Task item:
Using the listing below, set down exactly the lines starting at the line that contains "This screenshot has height=741, width=1107." and ending at the line that contains "This screenshot has width=839, height=459.", both included, and no others.

Data records:
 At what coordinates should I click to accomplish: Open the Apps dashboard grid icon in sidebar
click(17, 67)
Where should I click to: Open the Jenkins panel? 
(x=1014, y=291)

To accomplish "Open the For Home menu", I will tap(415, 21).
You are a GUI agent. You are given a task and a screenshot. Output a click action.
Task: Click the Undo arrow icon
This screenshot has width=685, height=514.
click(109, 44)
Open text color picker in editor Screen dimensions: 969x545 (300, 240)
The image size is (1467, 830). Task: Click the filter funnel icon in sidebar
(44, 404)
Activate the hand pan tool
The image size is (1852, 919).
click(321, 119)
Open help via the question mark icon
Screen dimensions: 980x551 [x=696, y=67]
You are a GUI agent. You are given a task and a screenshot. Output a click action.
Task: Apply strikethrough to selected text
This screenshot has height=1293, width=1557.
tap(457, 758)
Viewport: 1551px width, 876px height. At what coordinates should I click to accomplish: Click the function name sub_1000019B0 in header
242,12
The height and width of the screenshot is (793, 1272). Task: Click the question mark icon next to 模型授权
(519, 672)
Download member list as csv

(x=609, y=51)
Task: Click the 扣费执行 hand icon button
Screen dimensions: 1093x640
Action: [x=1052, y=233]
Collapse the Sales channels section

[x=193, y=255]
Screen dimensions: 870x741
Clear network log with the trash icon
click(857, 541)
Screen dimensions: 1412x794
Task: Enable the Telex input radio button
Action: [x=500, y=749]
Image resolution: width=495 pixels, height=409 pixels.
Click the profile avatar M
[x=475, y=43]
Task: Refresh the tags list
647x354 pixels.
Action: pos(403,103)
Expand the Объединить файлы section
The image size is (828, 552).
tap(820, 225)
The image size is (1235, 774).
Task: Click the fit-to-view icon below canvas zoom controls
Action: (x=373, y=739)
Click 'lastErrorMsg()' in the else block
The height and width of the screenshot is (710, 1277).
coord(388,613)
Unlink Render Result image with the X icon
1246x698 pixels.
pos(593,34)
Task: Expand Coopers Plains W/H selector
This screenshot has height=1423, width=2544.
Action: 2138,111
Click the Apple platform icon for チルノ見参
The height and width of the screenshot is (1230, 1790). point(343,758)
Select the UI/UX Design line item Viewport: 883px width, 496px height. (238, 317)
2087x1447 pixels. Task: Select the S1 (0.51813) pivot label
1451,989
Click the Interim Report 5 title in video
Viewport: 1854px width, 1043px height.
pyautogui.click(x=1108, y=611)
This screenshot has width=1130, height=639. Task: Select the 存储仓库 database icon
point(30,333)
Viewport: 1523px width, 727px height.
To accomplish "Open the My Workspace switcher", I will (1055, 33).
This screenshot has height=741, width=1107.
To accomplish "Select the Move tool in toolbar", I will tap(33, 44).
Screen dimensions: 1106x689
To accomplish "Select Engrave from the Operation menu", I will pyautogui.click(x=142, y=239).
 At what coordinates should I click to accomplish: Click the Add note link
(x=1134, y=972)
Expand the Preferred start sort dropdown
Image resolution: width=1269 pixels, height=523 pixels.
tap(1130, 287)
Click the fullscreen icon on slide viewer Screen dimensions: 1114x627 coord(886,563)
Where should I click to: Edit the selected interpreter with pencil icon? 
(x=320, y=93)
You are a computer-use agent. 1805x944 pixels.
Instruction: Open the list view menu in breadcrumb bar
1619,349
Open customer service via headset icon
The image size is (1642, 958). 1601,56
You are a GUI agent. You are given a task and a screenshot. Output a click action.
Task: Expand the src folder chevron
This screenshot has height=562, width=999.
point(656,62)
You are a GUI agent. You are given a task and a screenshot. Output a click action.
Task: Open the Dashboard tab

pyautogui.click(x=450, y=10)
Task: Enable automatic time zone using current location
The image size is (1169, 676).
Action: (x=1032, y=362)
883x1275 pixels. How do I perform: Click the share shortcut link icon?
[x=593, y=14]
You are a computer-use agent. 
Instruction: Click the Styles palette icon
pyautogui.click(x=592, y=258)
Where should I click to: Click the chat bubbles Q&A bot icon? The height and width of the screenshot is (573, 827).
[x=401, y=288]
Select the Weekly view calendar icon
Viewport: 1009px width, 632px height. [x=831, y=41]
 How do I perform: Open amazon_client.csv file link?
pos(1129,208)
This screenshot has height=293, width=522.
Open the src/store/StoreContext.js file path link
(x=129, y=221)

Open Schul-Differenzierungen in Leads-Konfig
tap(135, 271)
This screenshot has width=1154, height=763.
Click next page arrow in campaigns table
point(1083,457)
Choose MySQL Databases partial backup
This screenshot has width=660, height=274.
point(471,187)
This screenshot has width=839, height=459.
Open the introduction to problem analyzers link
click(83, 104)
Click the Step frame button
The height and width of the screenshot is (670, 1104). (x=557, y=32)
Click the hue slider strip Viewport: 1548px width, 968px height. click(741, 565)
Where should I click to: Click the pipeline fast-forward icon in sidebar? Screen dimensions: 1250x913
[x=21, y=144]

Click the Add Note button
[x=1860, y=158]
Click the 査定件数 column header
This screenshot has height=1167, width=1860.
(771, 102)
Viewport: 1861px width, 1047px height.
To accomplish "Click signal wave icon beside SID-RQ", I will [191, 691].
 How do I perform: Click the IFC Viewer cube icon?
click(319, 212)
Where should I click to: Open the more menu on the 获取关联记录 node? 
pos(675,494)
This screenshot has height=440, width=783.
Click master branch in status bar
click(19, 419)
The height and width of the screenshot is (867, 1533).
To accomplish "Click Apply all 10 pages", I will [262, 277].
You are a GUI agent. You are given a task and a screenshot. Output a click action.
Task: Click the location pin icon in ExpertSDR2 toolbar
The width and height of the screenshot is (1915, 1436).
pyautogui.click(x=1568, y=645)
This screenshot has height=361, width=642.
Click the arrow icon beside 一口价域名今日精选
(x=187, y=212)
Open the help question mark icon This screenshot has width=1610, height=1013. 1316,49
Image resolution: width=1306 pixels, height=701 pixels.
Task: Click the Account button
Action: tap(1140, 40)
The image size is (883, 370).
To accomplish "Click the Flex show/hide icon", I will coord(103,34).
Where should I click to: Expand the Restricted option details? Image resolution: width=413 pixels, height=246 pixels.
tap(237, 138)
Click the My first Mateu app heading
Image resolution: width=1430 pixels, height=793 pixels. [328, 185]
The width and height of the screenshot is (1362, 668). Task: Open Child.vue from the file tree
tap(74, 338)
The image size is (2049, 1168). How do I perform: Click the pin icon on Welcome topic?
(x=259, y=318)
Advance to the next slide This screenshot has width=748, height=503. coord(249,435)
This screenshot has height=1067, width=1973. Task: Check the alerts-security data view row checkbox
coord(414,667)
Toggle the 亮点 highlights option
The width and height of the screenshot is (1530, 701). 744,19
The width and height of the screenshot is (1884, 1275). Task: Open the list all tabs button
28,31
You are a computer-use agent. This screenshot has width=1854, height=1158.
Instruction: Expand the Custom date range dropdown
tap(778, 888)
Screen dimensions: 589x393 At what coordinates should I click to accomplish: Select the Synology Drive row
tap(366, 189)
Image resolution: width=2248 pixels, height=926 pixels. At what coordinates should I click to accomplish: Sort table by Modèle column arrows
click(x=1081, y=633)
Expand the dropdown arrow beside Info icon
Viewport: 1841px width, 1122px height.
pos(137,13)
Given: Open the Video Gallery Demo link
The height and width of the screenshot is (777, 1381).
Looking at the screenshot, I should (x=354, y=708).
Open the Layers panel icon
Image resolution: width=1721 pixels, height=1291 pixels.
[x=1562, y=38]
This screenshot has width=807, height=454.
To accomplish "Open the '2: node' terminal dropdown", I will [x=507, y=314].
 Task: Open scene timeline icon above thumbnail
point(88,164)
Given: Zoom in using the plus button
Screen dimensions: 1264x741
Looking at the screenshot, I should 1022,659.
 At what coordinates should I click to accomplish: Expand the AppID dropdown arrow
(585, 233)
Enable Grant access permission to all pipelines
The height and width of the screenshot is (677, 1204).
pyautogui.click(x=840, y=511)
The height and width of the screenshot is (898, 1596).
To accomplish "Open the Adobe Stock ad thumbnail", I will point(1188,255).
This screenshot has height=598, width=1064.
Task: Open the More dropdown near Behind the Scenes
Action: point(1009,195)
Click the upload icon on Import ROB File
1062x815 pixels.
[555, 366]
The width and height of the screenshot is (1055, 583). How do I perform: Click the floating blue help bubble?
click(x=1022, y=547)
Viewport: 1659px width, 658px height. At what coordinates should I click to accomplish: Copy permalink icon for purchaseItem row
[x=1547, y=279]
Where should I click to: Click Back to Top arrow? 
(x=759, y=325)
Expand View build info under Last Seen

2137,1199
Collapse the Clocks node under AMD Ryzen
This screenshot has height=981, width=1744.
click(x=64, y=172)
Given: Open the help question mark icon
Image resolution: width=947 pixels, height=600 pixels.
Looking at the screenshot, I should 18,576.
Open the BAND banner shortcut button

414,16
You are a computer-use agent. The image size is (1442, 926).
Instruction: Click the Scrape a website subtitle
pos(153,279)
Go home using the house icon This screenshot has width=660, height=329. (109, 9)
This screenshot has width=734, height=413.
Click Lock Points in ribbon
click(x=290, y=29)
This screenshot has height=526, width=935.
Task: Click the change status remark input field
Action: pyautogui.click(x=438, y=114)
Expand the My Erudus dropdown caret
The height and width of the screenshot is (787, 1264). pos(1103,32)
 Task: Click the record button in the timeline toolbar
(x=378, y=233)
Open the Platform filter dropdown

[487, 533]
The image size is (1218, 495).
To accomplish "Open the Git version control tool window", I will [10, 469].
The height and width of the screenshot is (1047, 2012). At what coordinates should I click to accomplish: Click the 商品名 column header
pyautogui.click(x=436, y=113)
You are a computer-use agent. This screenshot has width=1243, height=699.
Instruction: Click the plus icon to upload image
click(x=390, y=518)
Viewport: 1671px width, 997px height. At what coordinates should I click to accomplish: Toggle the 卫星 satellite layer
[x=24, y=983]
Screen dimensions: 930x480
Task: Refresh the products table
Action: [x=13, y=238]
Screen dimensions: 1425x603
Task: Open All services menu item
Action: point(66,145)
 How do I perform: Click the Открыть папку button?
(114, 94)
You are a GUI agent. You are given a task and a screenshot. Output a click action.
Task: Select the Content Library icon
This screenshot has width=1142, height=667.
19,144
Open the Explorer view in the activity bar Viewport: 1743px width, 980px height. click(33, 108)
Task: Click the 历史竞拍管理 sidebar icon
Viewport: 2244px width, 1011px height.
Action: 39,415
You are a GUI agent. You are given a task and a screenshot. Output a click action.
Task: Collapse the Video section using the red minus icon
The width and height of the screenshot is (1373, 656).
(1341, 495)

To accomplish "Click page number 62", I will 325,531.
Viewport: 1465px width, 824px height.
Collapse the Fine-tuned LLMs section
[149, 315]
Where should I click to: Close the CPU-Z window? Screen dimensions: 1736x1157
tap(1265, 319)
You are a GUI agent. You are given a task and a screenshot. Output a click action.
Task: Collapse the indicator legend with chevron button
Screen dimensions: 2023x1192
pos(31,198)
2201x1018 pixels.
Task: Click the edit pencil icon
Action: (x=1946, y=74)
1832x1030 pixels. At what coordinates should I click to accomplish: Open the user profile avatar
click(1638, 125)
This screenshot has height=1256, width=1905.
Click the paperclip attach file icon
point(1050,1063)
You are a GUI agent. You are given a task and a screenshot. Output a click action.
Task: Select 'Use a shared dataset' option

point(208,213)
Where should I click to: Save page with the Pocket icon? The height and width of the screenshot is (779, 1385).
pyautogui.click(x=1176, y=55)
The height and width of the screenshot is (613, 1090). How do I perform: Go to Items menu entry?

Task result:
This screenshot has height=741, width=1107.
To accomplish "Select the Move tool in toolbar", I will tap(33, 44).
Screen dimensions: 1106x689
To accomplish "Select Engrave from the Operation menu", I will pyautogui.click(x=142, y=239).
 At what coordinates should I click to accomplish: Click the Add note link
(x=1134, y=972)
Expand the Preferred start sort dropdown
Image resolution: width=1269 pixels, height=523 pixels.
tap(1130, 287)
Click the fullscreen icon on slide viewer Screen dimensions: 1114x627 coord(886,563)
Where should I click to: Edit the selected interpreter with pencil icon? 
(x=320, y=93)
You are a computer-use agent. 1805x944 pixels.
Instruction: Open the list view menu in breadcrumb bar
1619,349
Open customer service via headset icon
The image size is (1642, 958). 1601,56
You are a GUI agent. You are given a task and a screenshot. Output a click action.
Task: Expand the src folder chevron
This screenshot has height=562, width=999.
point(656,62)
You are a GUI agent. You are given a task and a screenshot. Output a click action.
Task: Open the Dashboard tab

pyautogui.click(x=450, y=10)
Task: Enable automatic time zone using current location
The image size is (1169, 676).
Action: (x=1032, y=362)
883x1275 pixels. How do I perform: Click the share shortcut link icon?
[x=593, y=14]
You are a computer-use agent. 
Instruction: Click the Styles palette icon
pyautogui.click(x=592, y=258)
Where should I click to: Click the chat bubbles Q&A bot icon? The height and width of the screenshot is (573, 827).
[x=401, y=288]
Select the Weekly view calendar icon
Viewport: 1009px width, 632px height. [x=831, y=41]
 How do I perform: Open amazon_client.csv file link?
pos(1129,208)
This screenshot has height=293, width=522.
Open the src/store/StoreContext.js file path link
(x=129, y=221)

Open Schul-Differenzierungen in Leads-Konfig
tap(135, 271)
This screenshot has width=1154, height=763.
Click next page arrow in campaigns table
point(1083,457)
Choose MySQL Databases partial backup
This screenshot has width=660, height=274.
point(471,187)
This screenshot has width=839, height=459.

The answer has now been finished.